Notice and Failure to Notify
Notice Requirement. Before bringing a claim for indemnification, the
indemnified party shall notify the indemnifying party of the indemnifiable proceeding, and
deliver to the indemnifying party all legal pleadings and other documents reasonably necessary
to indemnify or defend the indemnifiable proceeding.
Failure to Notify.If the indemnified party fails to notify the indemnifying
party of the indemnifiable proceeding, the indemnifying will be relieved of its indemnification
obligations to the extent it was prejudiced by the indemnified party's failure.
"Law" means
(a) any law (including the common law), statute, bylaw, rule, regulation, order,
ordinance, treaty, decree, judgment, and
(b) any official directive, protocol, code, guideline, notice, approval, order,
policy, or other requirement of any Governmental Authority having the force of law.
"Taxes" includes all taxes, assessments, charges, duties, fees, levies, and other charges
of a Governmental Authority, including income, franchise, capital stock, real property, personal
property, tangible, withholding, employment, payroll, social security, social contribution,
unemployment compensation, disability, transfer, sales, use, excise, gross receipts, value-added
and all other taxes of any kind for which a party may have any liability imposed by any
Governmental Authority, whether disputed or not, any related charges, interest or penalties
imposed by any Governmental Authority, and any liability for any other person as a transferee or
successor by Law, contract or otherwise.
General Provisions
Binding Effect. This [agreement /plan] will benefit and bind the parties and
their respective heirs, successors, and permitted assigns.
Assignment. Neither party may assign this agreement or any of their rights or
obligations under this agreement without the other party's written consent.
Force Majeure. Neither party will be liable for performance delays nor for
non-performance due to causes beyond its reasonable control, except for payment obligations.
Governing Law. This agreement shall be governed, construed, and enforced in
accordance with the laws of the State of California, without regard to its conflict of laws
rules.
Dispute Resolution
Arbitration. Any dispute or controversy arising out of this agreement will be
settled by arbitration in California, according to the rules of the American Arbitration
Association then in effect.
Judgment. Judgment may be entered on the arbitrator's award in any court
having jurisdiction.
Arbitrator's Authority. The arbitrator will not have the power to award any
punitive [or consequential] damages.
Attorney Fees. If either party brings an Action to enforce their rights under
this agreement, the prevailing party may recover its expenses (including reasonable attorneys'
fees) incurred in connection with the Action and any appeal from the losing party.

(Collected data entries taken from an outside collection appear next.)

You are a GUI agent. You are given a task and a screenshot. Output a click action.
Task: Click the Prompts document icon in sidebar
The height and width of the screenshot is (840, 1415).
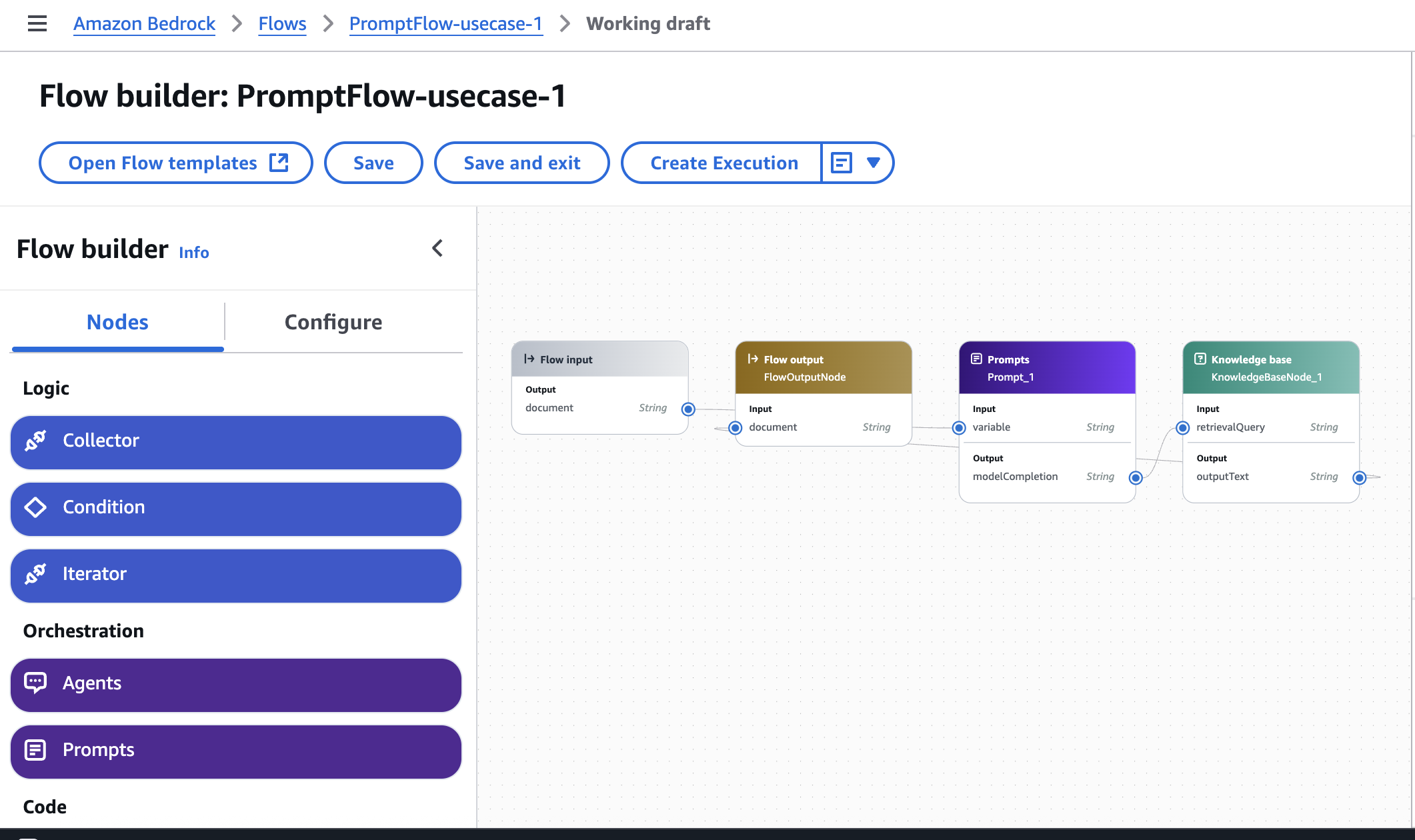click(35, 750)
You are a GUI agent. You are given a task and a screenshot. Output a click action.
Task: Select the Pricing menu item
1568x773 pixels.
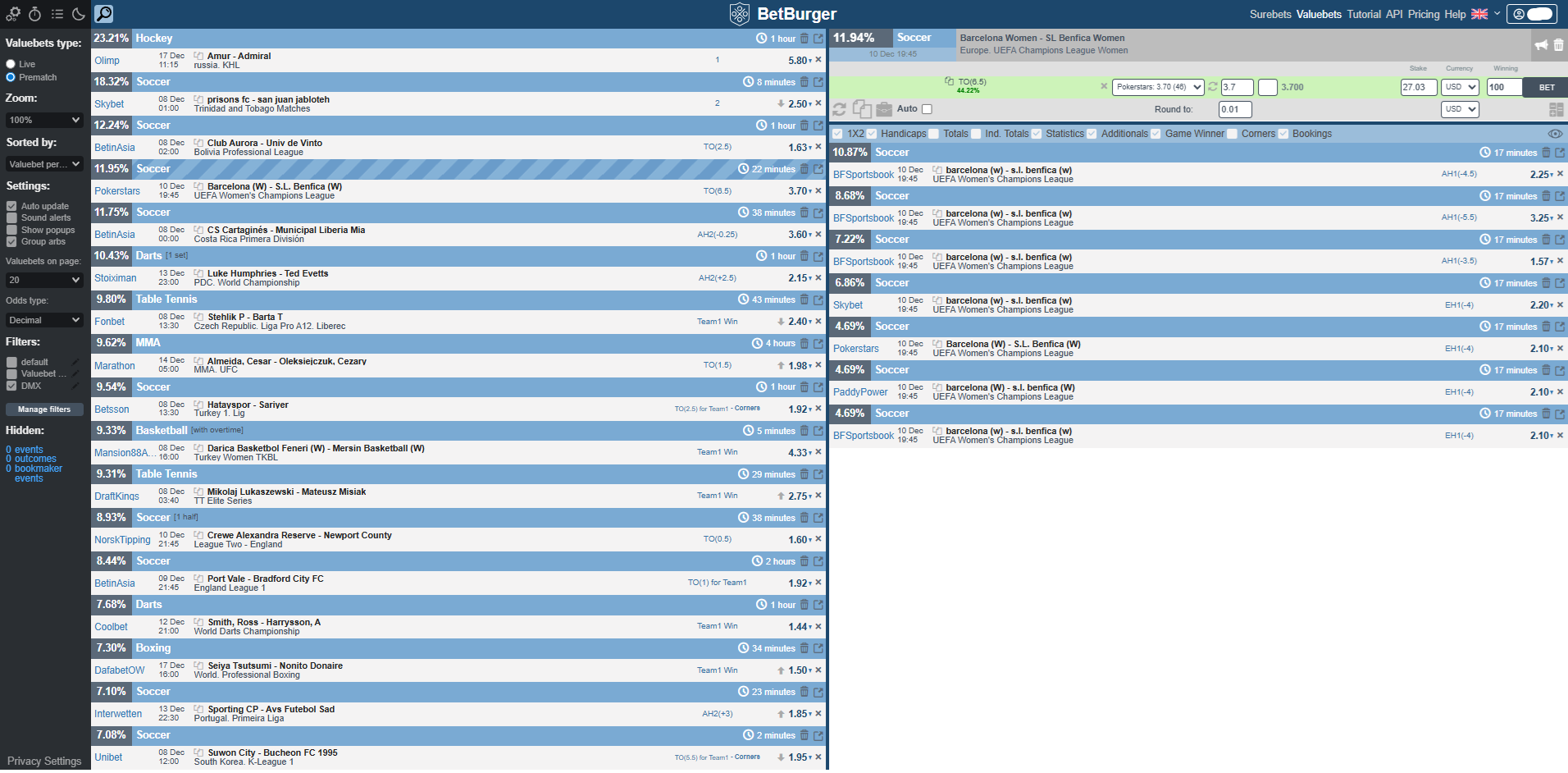click(x=1424, y=14)
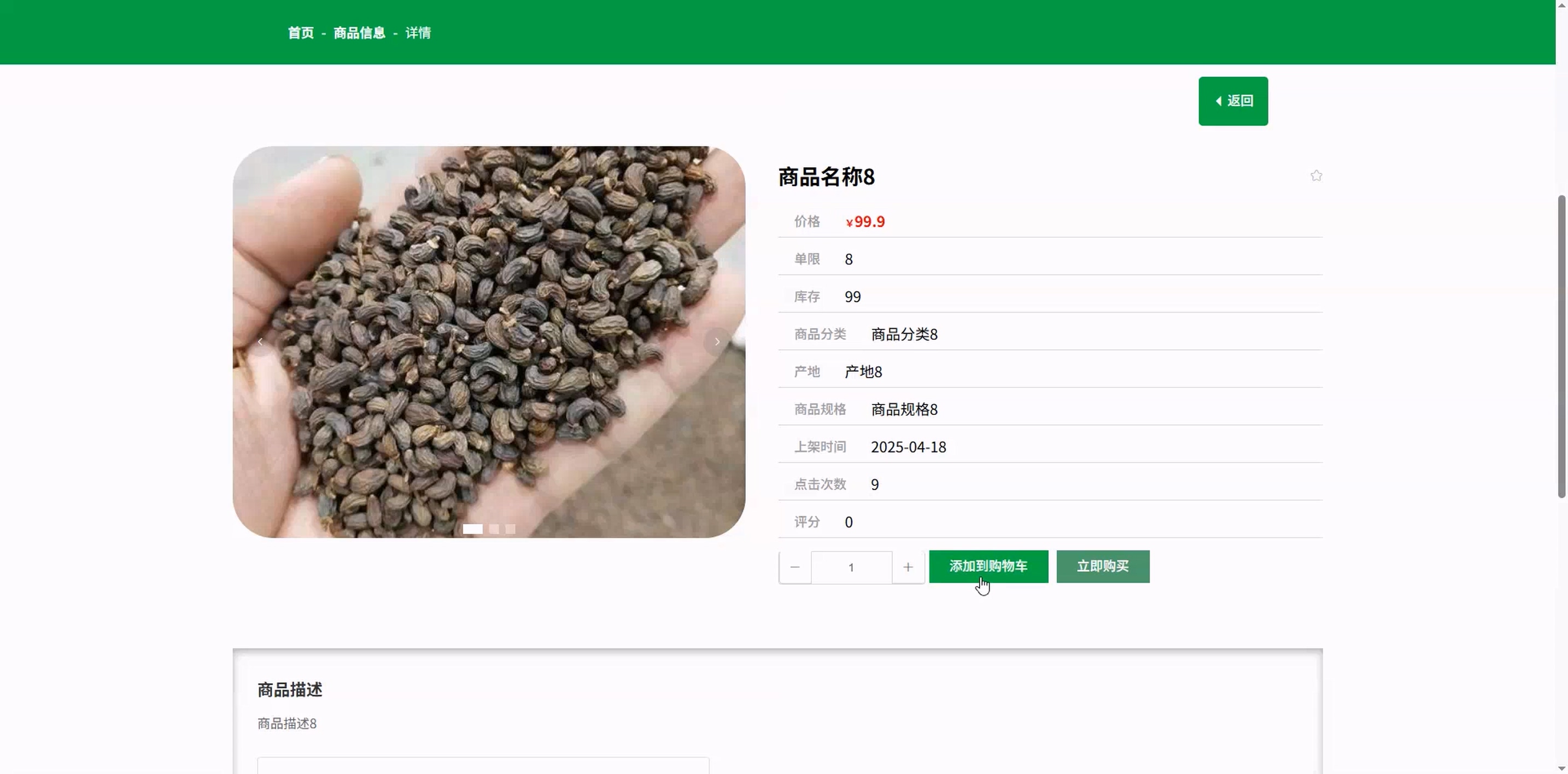The height and width of the screenshot is (774, 1568).
Task: Show previous carousel image with left arrow
Action: pyautogui.click(x=260, y=342)
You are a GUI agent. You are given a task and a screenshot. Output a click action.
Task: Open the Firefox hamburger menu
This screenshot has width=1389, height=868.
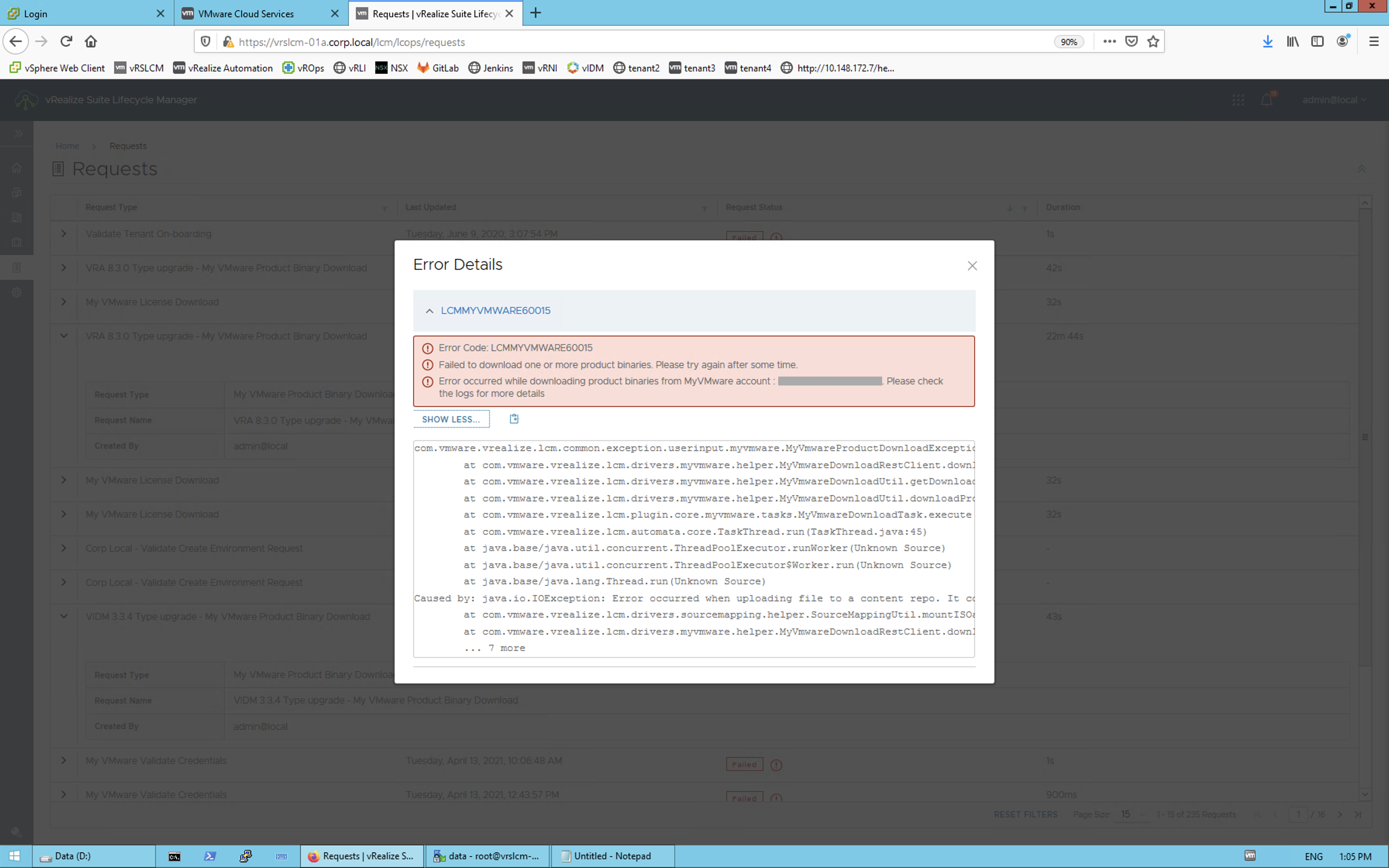[1373, 41]
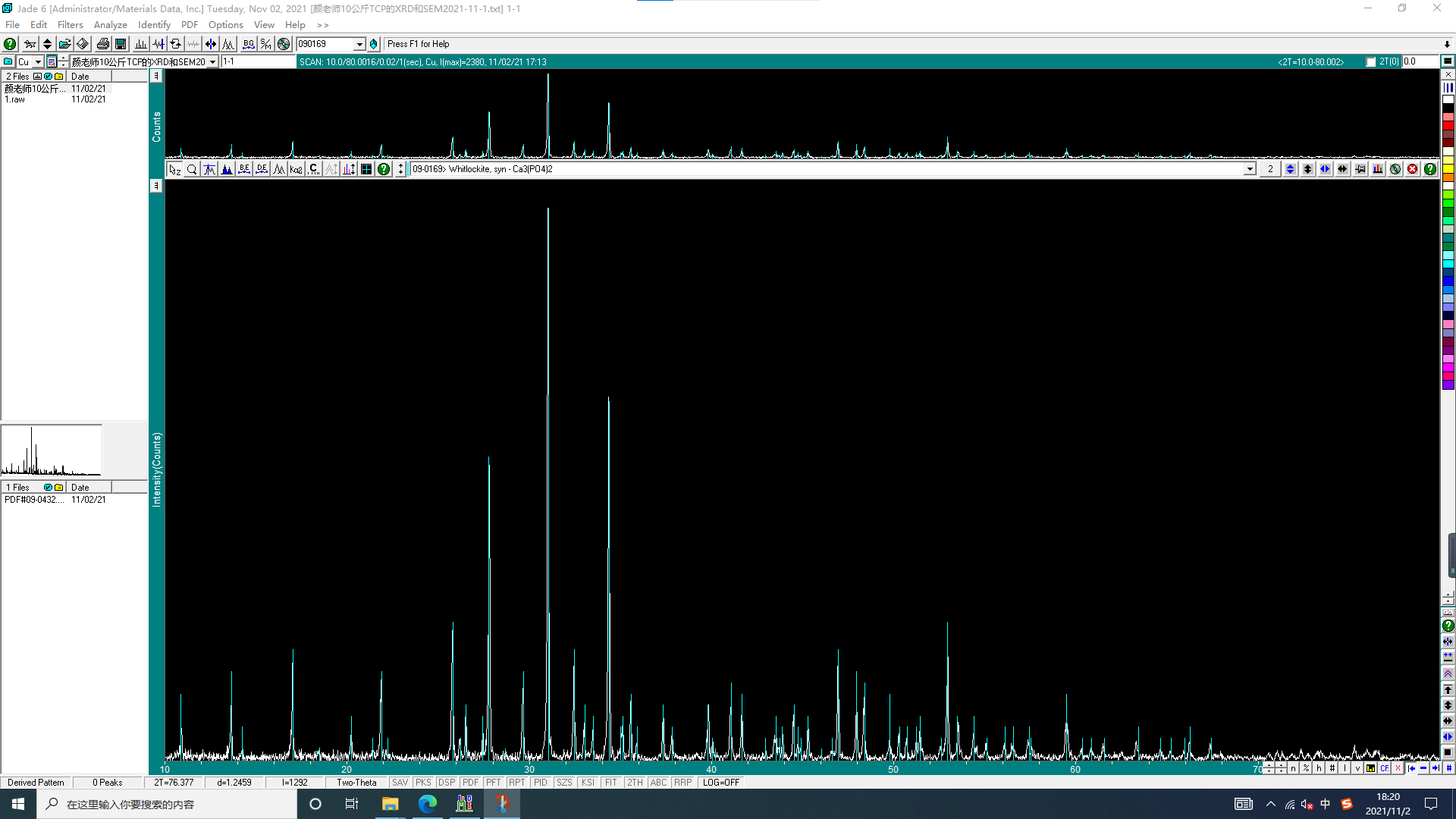This screenshot has width=1456, height=819.
Task: Open the Identify menu
Action: pos(153,24)
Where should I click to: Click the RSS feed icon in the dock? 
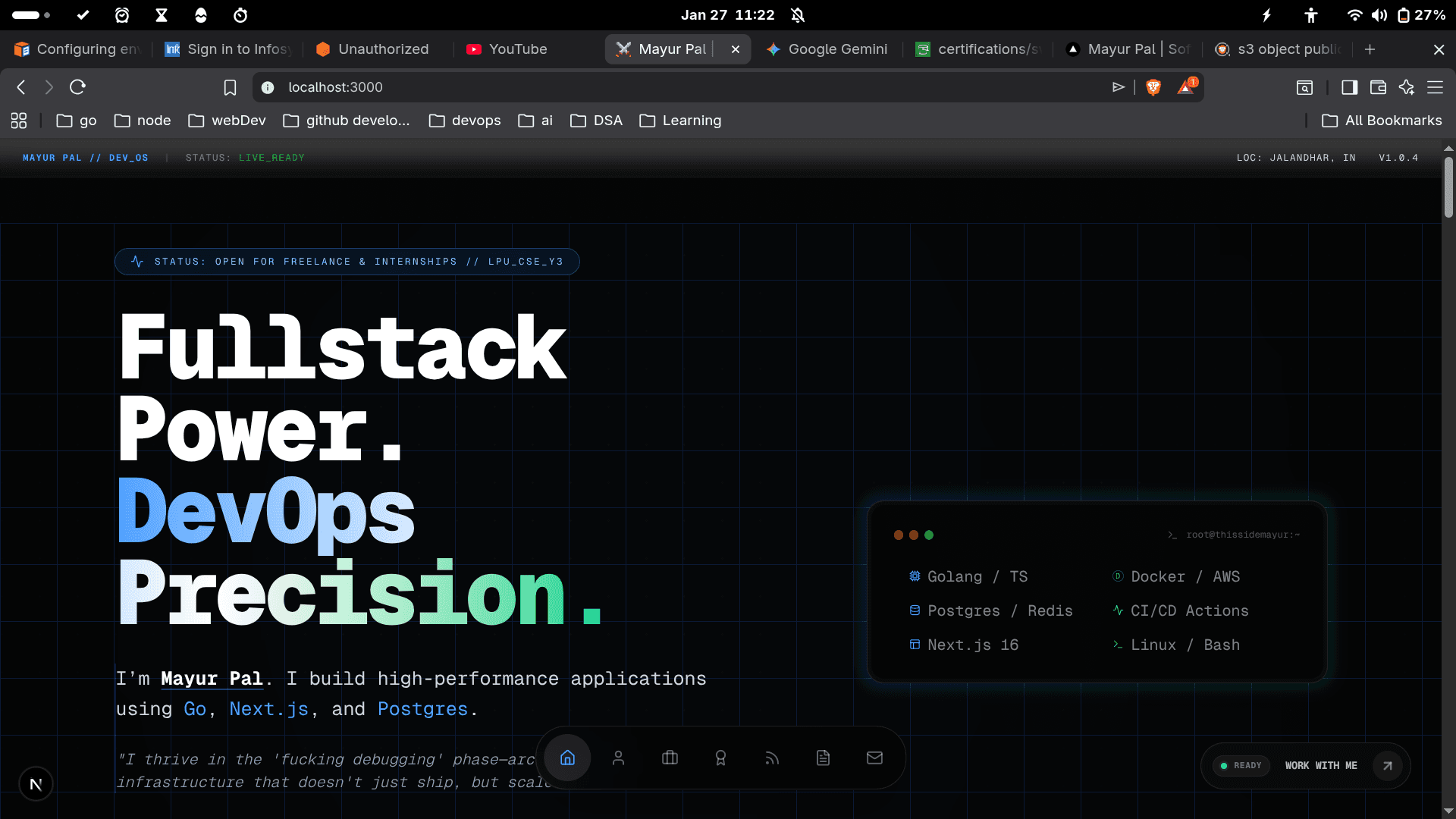click(x=772, y=758)
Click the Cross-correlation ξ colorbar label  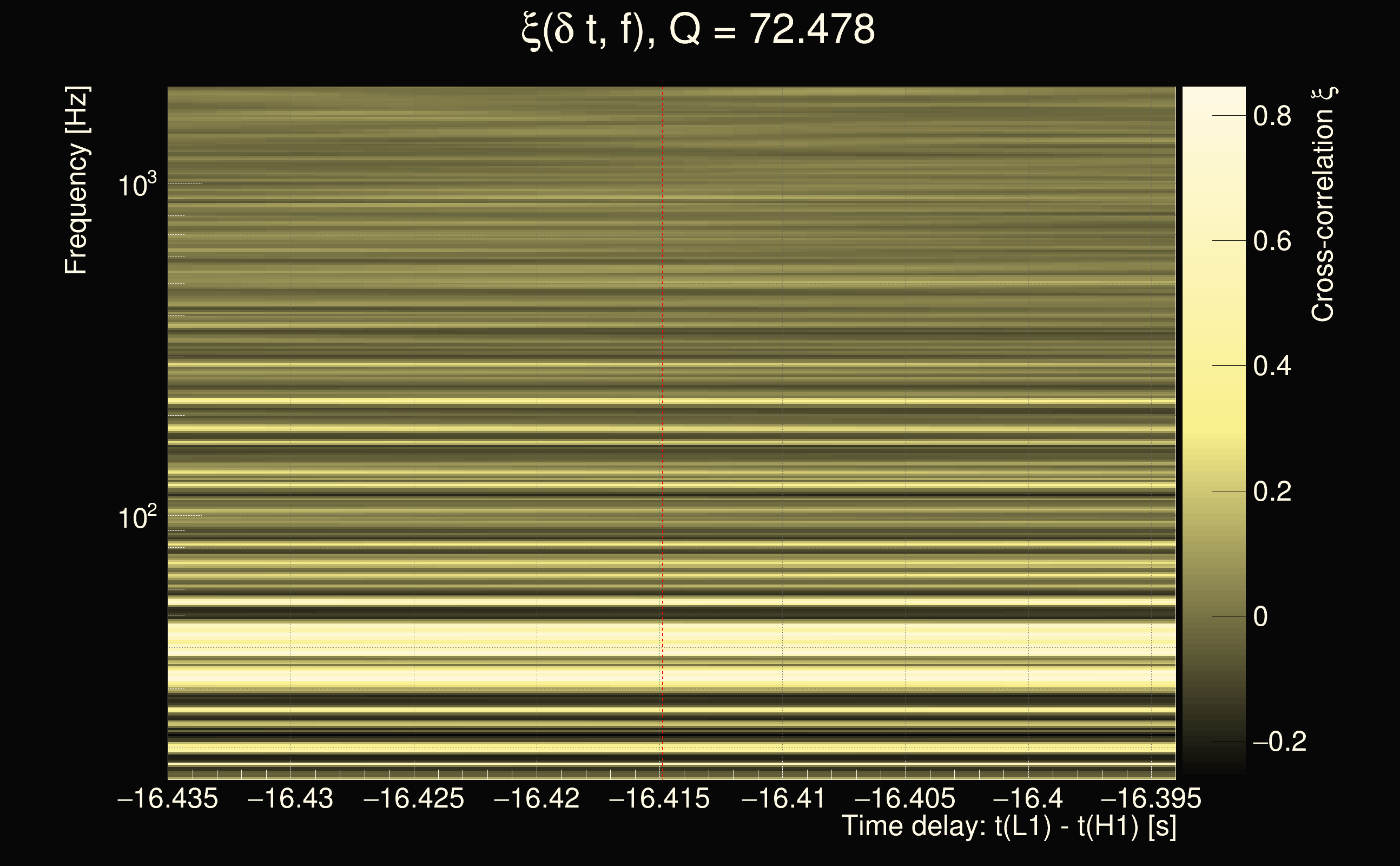[1323, 205]
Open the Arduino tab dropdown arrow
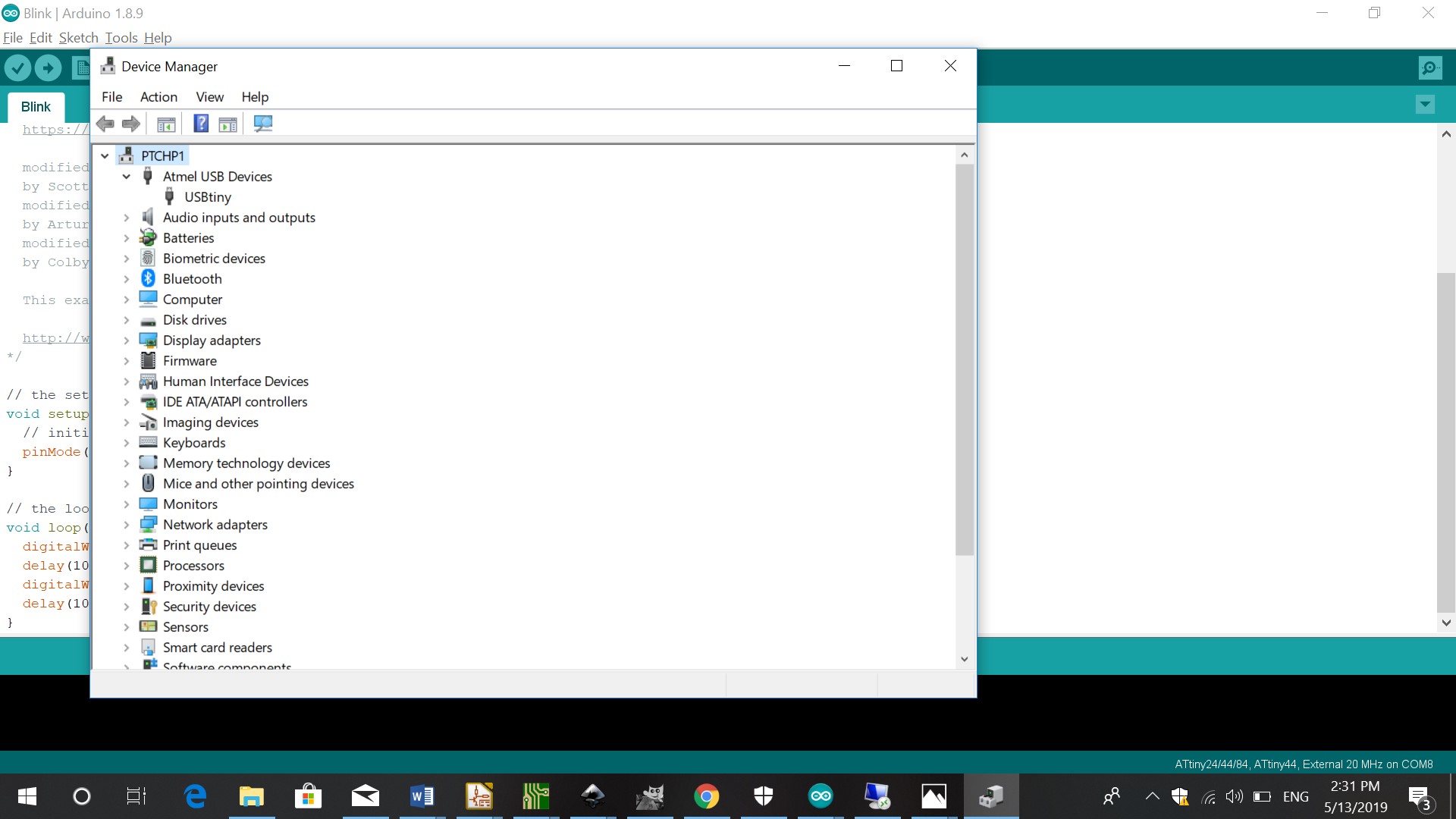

Amendment. This agreement can be amended only by a writing signed by both
parties.
Entire Agreement. The parties intend that this agreement, together with all
attachments, schedules, exhibits, and other documents that both are referenced in this agreement
and refer to this agreement,
represent the final expression of the parties' intent relating to the subject matter of this
agreement,
contain all the terms the parties agreed to relating to the subject matter, and
replace all of the parties' previous discussions, understandings, and agreements relating to the subject matter of this agreement.